## Source document
+-------+

But for the moment, the whirlwind that was Agassiz had descended on quiet little Neuchâtel, and at least while he remained, it was never quite the same.
He soon became a source of civic pride for many of the town’s prominent citizens, and the success of the man and his museum became their personal concern.
For scores more, he was an inspiring leader of field trips and teacher of nature.
Not incidentally, the steady stream of fish, fossils, birds, and animals collected by these new nature enthusiasts allowed his small museum to grow rapidly.
But Agassiz had other things on his mind as well.
He married a German sweetheart of many years and settled into a comfortable
domestic life.
He also threw himself again into the work on fossil fish that had begun with Cuvier in Paris.
One of the main reasons he had taken the post in Neuchâtel, far from the great European centers of learning, was that it both offered him the opportunity to spend much of his time on his own research and provided him with a small but dependable income.
It was a wise decision.
Over the next decade, his research resulted in a series of volumes on fossil fish that were unequalled in their clarity of description and classification, and that were accompanied by beautiful, accurately drawn illustrations.
His reputation grew steadily and rapidly, and his work brought widespread acclaim and a series of medals and prizes.
One summer during his stay in Neuchâtel—the summer of 1836—Agassiz took his family on holiday to a picturesque region of the Swiss alps near the town of Bex.
The town was home to a well-known geologist, Jean de Charpentier, who was director of the salt-mining operations there.
De Charpentier was a convivial man who frequently hosted scientists, naturalists, and other men of learning at his home, and he had urged Agassiz to visit.
The two families got along well; de Charpentier’s wife, like Agassiz’s, was German, and Agassiz had rightly perceived that his own spouse would welcome the company of a compatriot after the relative insularity of Neuchâtel.

+-------+

## Information provided
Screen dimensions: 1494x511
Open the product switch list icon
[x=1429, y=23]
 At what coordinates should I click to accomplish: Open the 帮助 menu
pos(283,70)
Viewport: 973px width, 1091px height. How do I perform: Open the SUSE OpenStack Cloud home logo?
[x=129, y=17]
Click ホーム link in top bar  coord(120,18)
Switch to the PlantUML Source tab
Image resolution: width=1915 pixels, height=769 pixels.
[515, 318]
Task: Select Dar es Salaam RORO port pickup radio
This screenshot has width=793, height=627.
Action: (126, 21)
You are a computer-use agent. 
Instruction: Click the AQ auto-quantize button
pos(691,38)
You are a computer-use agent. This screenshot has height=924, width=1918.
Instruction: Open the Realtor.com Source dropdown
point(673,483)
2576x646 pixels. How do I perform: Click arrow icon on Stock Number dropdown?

+-------+

## Questions
1. In the passage about Agassiz's years in Neuchâtel, what position did Jean de Charpentier hold in Bex?
2. Carry on the passage about Agassiz's years in Neuchâtel, picking up right after its last sentence.

## Per-task answers
1. He was director of the salt-mining operations there.

2.
The decision to spend that summer holiday in Bex proved to be a crucial one in Agassiz’s career—once more serendipity at work.
For Charpentier was convinced that the glaciers of the Alps had once been much more extensive, and he was keen to show Agassiz the evidence.
Charpentier had been brought to this conclusion through the work of a friend and colleague, an engineer named Ignatz Venetz.
During his work in the Swiss countryside, Venetz had had ample opportunity to observe the so-called erratic boulders that bore no resemblance to local rocks and were often stranded far up on valley walls.
Some of the boulders were scratched and faceted, features reminiscent of those he had observed on rocks at the very margins of active glaciers.
He also saw arcuate ridges of boulders and gravel curving across the green Swiss
valleys.
They were almost identical to the mounds of rock debris—moraines—that marked the sides and ends of contemporary glaciers in the Alps.
Venetz concluded that these features could best be explained by glacial action in the past, which meant that the Alpine glaciers must have been much more extensive.
He had developed these ideas over a long period of time and had formally proposed them in 1829, some seven years before Agassiz visited Bex.
Venetz also knew that similar features had been reported from other parts of Europe, and he concluded that glaciers had probably existed in those regions as well.
He convinced his initially skeptical friend de Charpentier of the reality of the proposal by taking him out into the field and showing him the widespread and abundant glacial features.
By the time Agassiz visited in 1836, de Charpentier had accumulated and cataloged evidence of extensive past glaciation both in Switzerland and elsewhere.
But neither Venetz nor de Charpentier aggressively pushed their ideas about glaciation.
Perhaps they simply did not realize the significance of their observations.
For whatever reason, they were content to discuss their ideas in a low-key way with other scientists, and, for those willing to make the effort, to show them the field evidence.
Many naturalists, especially those interested in natural history, knew about their views but did not give them much credence.